Comencé a leer a Edurne Portela cuando publicó una documentación llamada El eco de los disparos sobre la reacción en el País Vasco y en el resto de España al terrorismo de ETA y su recepción en las artes. El libro salió a la venta cinco años después de que la organización terrorista anunciara su renuncia a la lucha armada y contiene numerosas referencias a libros, películas, música y otras manifestaciones culturales de las posibles posturas asumidas.
Tanto este libro como Formas de estar lejos y, ahora también, Los ojos cerrados, contienen elementos autobiográficos, que ceden el paso a un tema más profundo. En este caso es la violencia, tanto puntual como de larga duración, de que ha sido testigo y sigue siéndolo un pueblo de nombre y ubicacón irrelevantes, llamado por ese motivo Pueblo Chico, presentado como un entorno cerrado, rodeado por una niebla espesa que, así se dice, se come a los hombres que se aventuran en su interior.
Los personajes principales son Pedro, un anciano soltero que ha sido testigo o protagonista de sucesos y situaciones de los que no se habla, o solo en susurros y sobreentendidos, y Ariadna, una joven traductora que se muda al pueblo con su compañero y que, sin saberlo todavía al llegar, está profundamente ligada a la historia del pueblo y de sus habitantes.
La novela, de corte moderno, nos lleva en saltos temporales a escenas pasadas, a la vida corriente y a la necesidad de convivir con los fantasmas del pasado en una comunidad cerrada, envejecida, que subsiste entre el olvido y el rencor, prefiriendo a veces no saber o hacer como si no supiera.
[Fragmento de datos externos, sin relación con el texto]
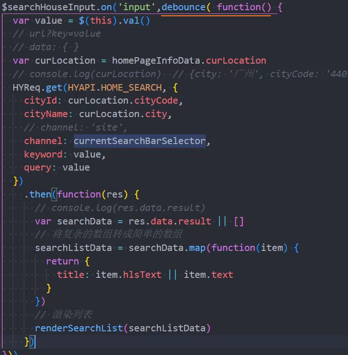Click the '// 渲染列表' comment line

(x=63, y=315)
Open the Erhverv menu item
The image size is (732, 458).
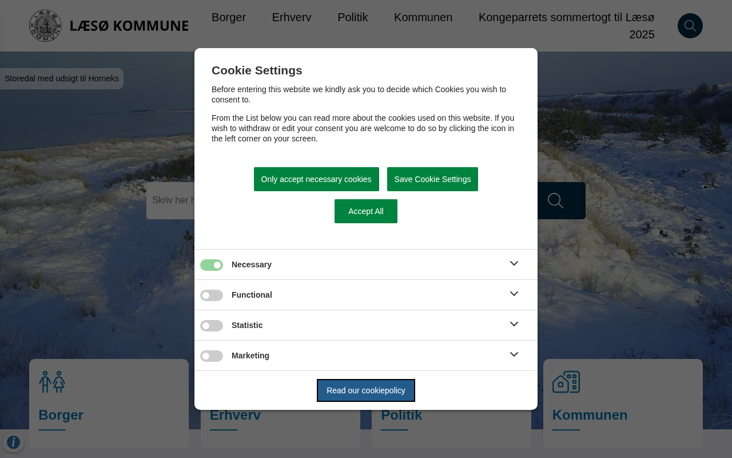point(292,17)
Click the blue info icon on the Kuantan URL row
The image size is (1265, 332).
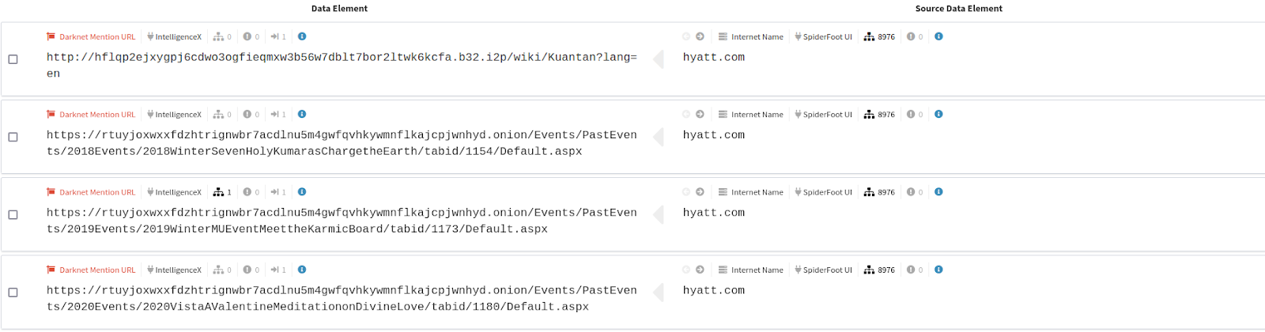click(302, 36)
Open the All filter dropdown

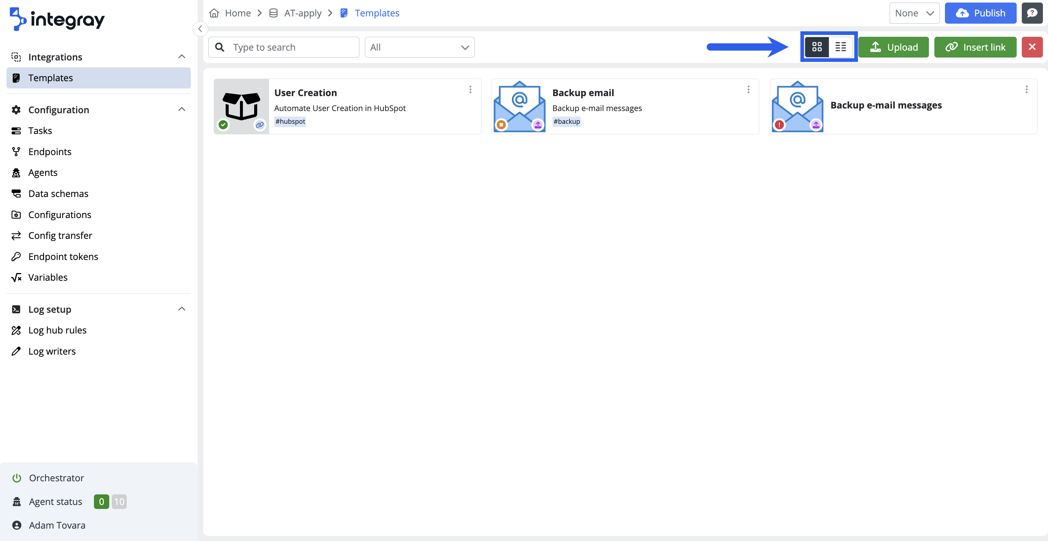pos(419,47)
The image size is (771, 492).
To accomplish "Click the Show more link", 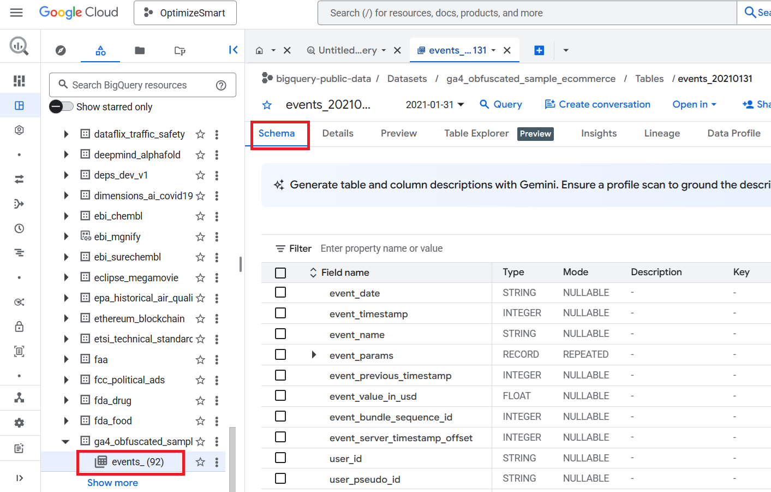I will click(x=112, y=483).
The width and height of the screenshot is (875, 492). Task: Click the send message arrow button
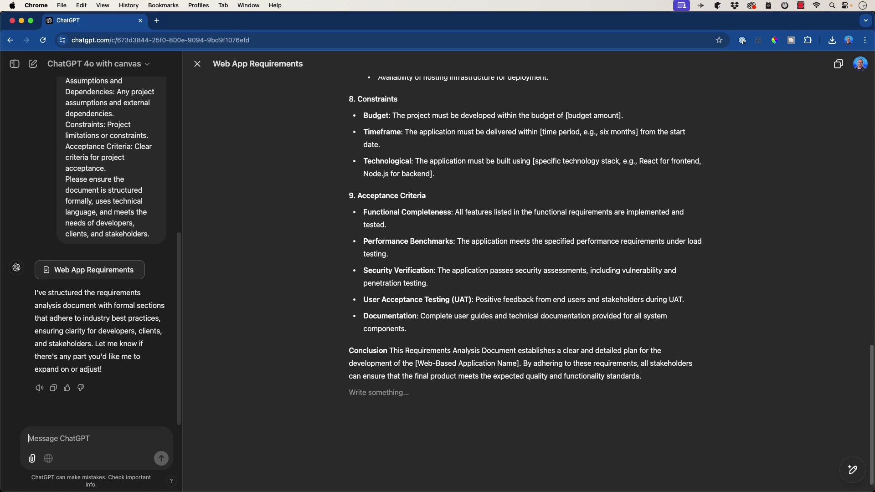161,459
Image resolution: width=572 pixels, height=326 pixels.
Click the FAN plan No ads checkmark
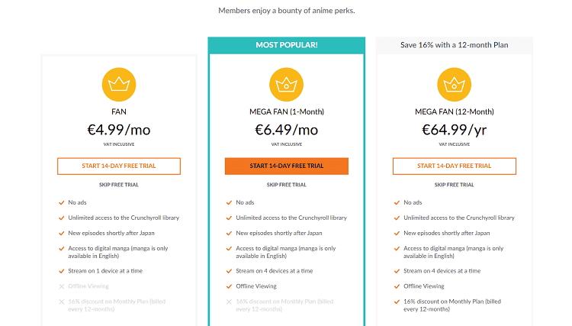62,202
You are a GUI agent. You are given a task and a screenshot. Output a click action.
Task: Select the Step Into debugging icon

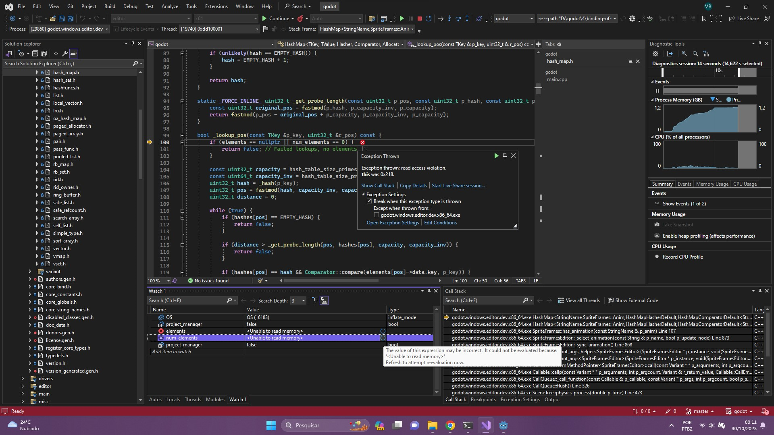click(449, 19)
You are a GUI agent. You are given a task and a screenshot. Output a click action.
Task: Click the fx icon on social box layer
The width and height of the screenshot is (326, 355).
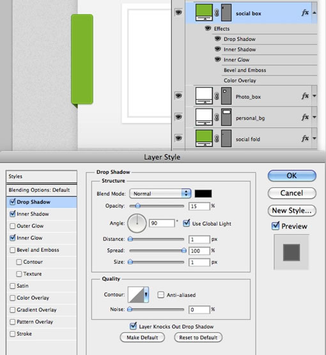coord(305,13)
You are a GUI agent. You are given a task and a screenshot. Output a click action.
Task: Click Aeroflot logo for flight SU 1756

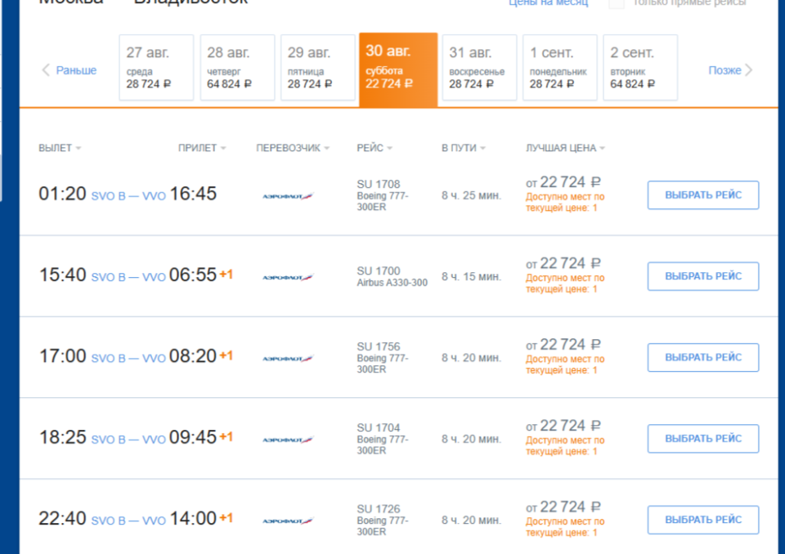click(288, 359)
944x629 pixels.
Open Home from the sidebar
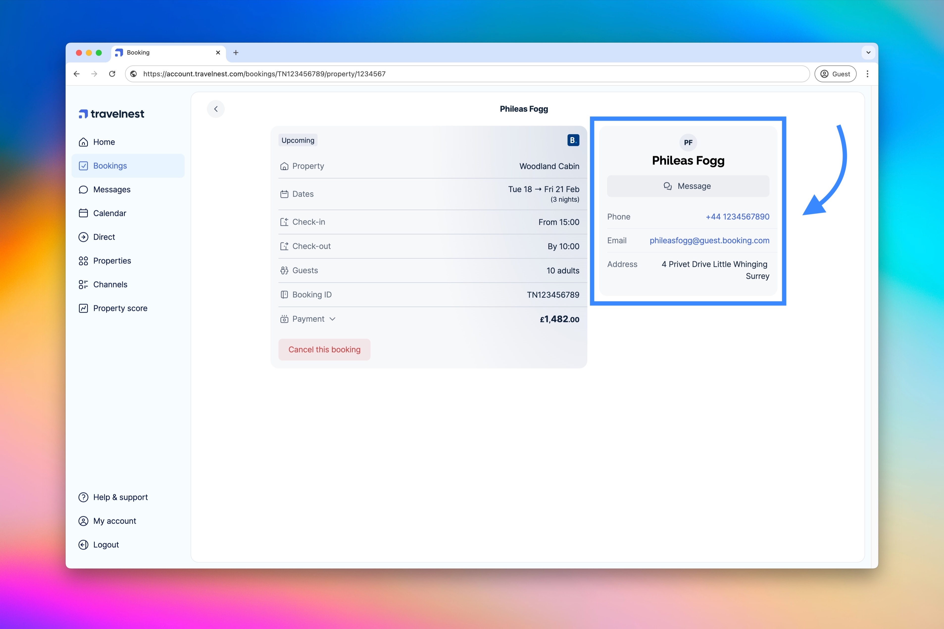104,142
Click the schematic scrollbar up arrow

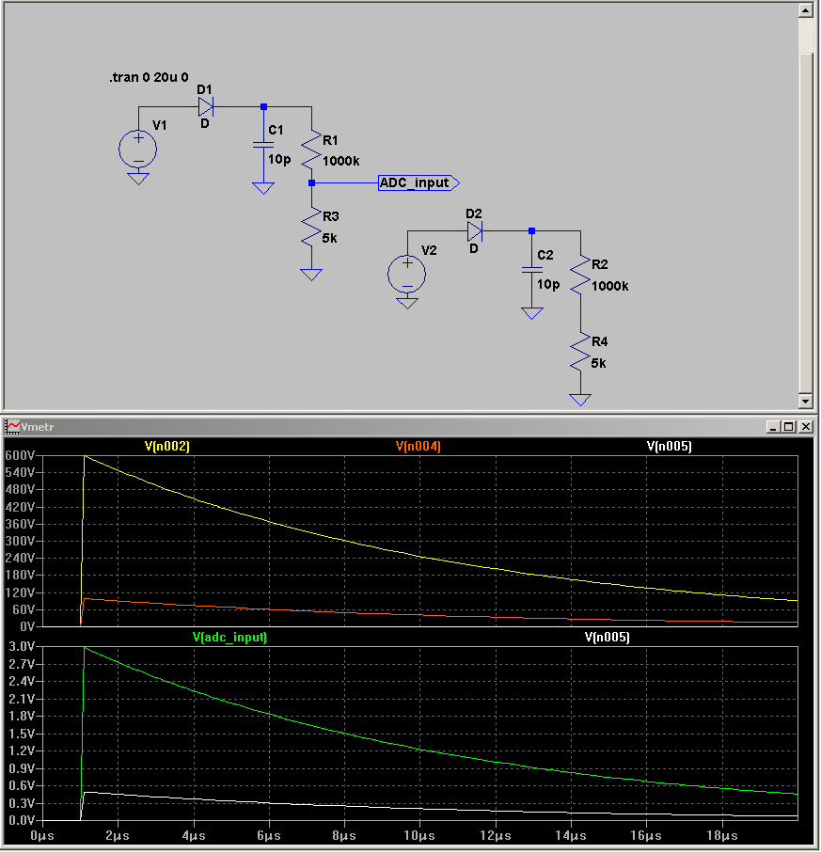tap(805, 10)
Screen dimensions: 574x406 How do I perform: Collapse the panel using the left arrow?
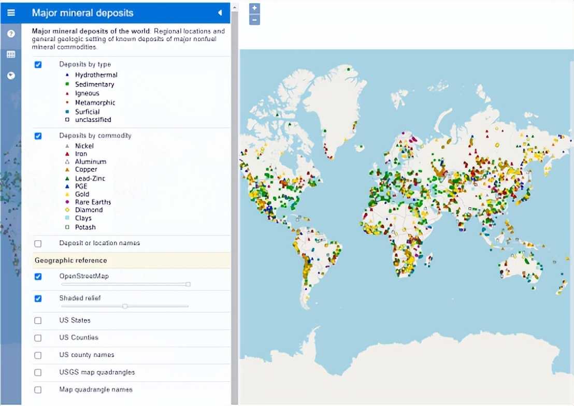220,13
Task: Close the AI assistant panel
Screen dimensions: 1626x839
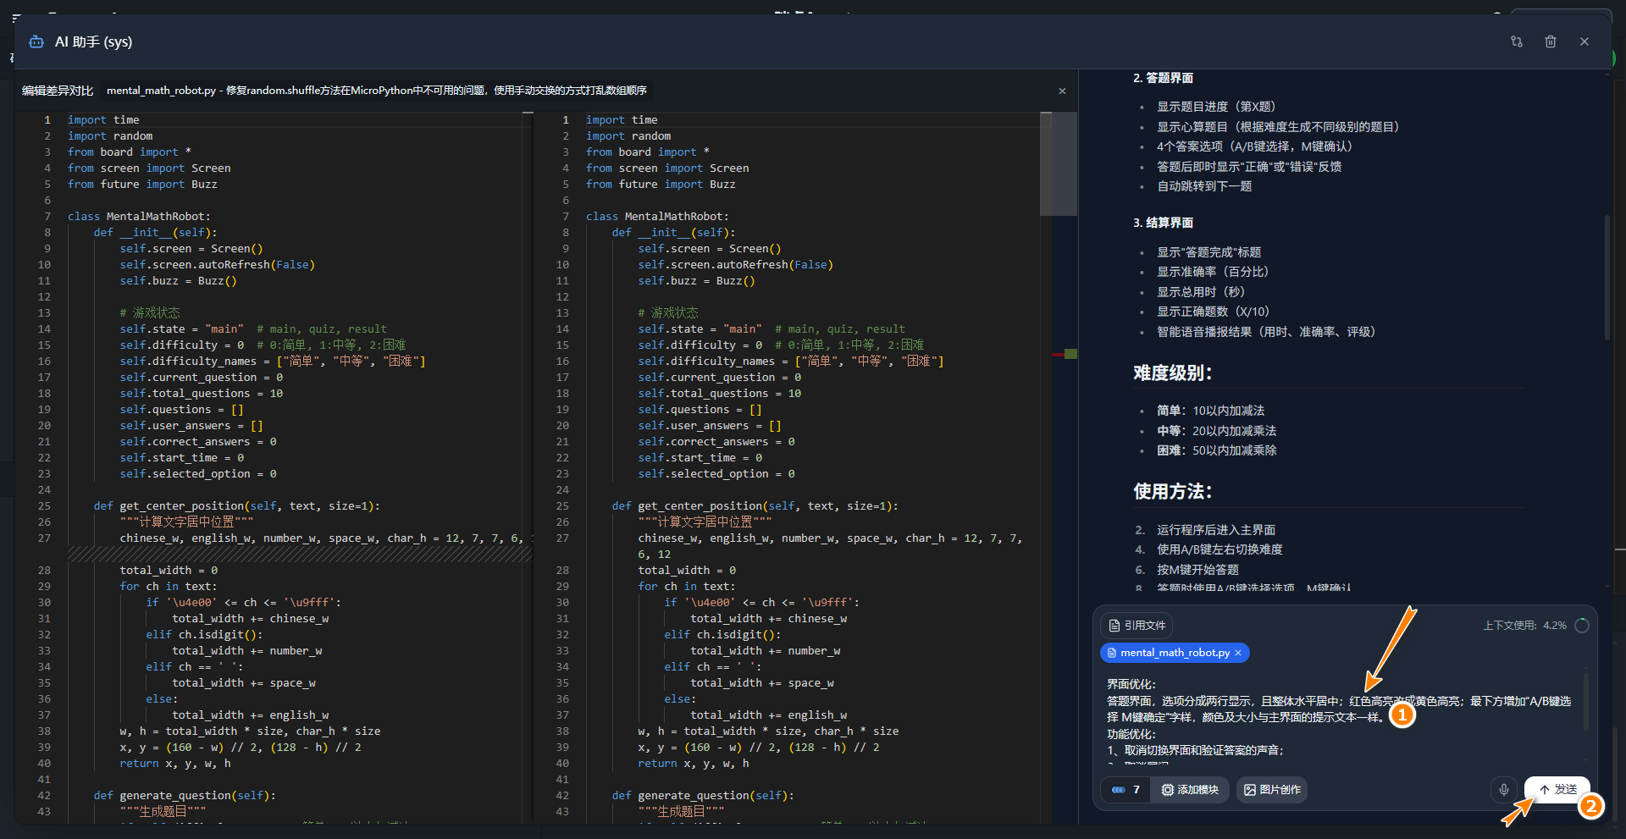Action: [x=1584, y=41]
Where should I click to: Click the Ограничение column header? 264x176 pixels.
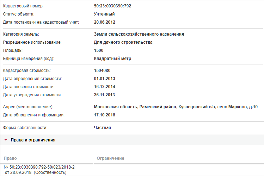coord(110,158)
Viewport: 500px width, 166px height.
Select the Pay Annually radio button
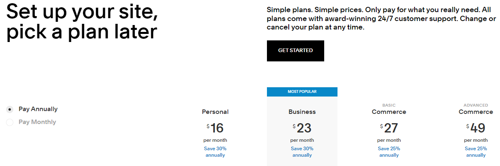coord(10,109)
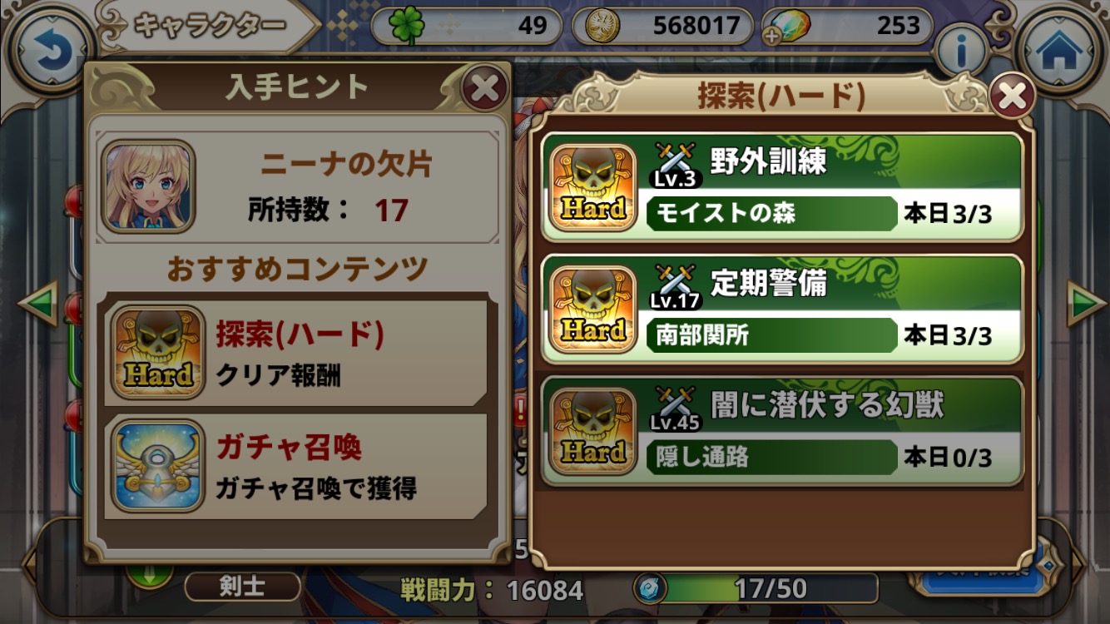Screen dimensions: 1110x624
Task: Close the 入手ヒント panel
Action: coord(483,87)
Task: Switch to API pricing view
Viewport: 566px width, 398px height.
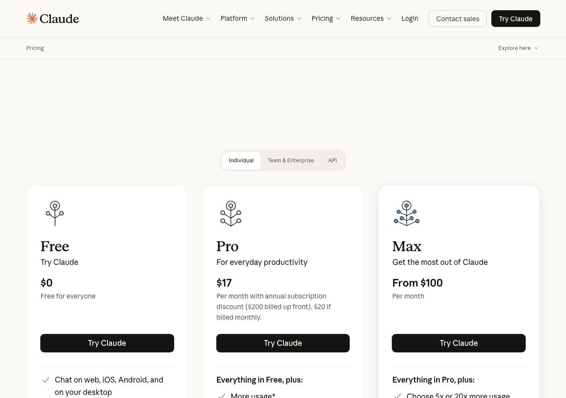Action: (333, 161)
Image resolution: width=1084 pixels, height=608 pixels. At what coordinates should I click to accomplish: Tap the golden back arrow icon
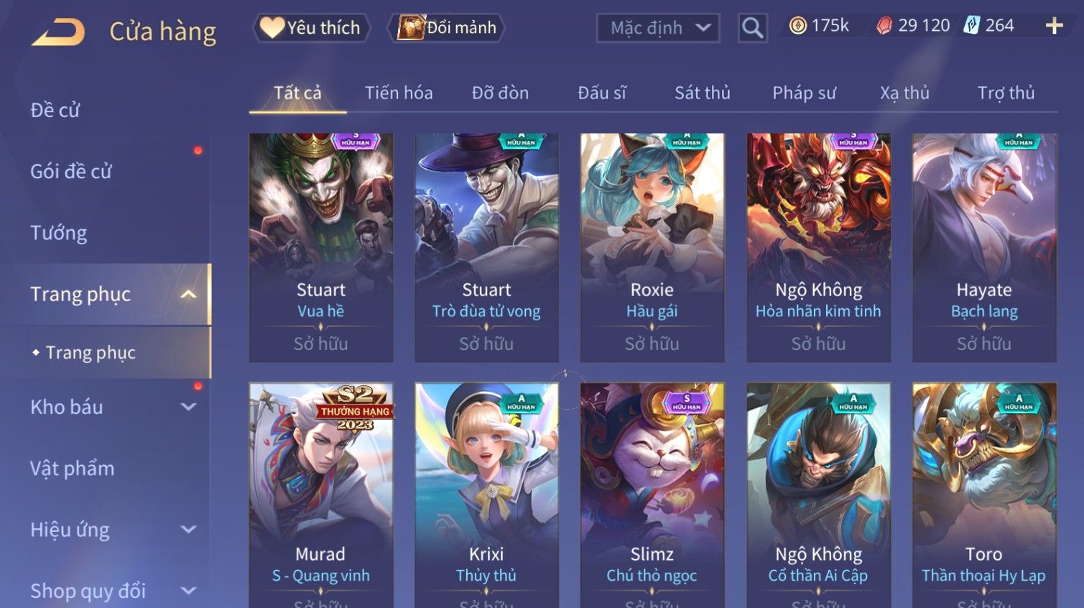pos(58,32)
En sus páginas se sugiere que la violencia engendra siempre más violencia, salvo que se aprenda a salir de los círculos viciosos en que nos movemos. Me ha gustado mucho.
Breve cita del libro, asumida del Internet:
Las lindes del pueblo, donde acababa la vida y empezaba la nada, eran invisibles, no obedecían a las leyes de la naturaleza. Algunos pensaban, incautamente, que el río y la montaña marcaban el territorio, pero la realidad era otra muy diferente. La frontera entre estar y no estar, entre vivir y desaparecer no siempre se situaba en el mismo lugar y por eso los habitantes del pueblo tenían que estar siempre atentos. Si uno se equivocaba y traspasaba la linde, no había vuelta atrás; si daba el paso equivocado, simplemente desaparecía.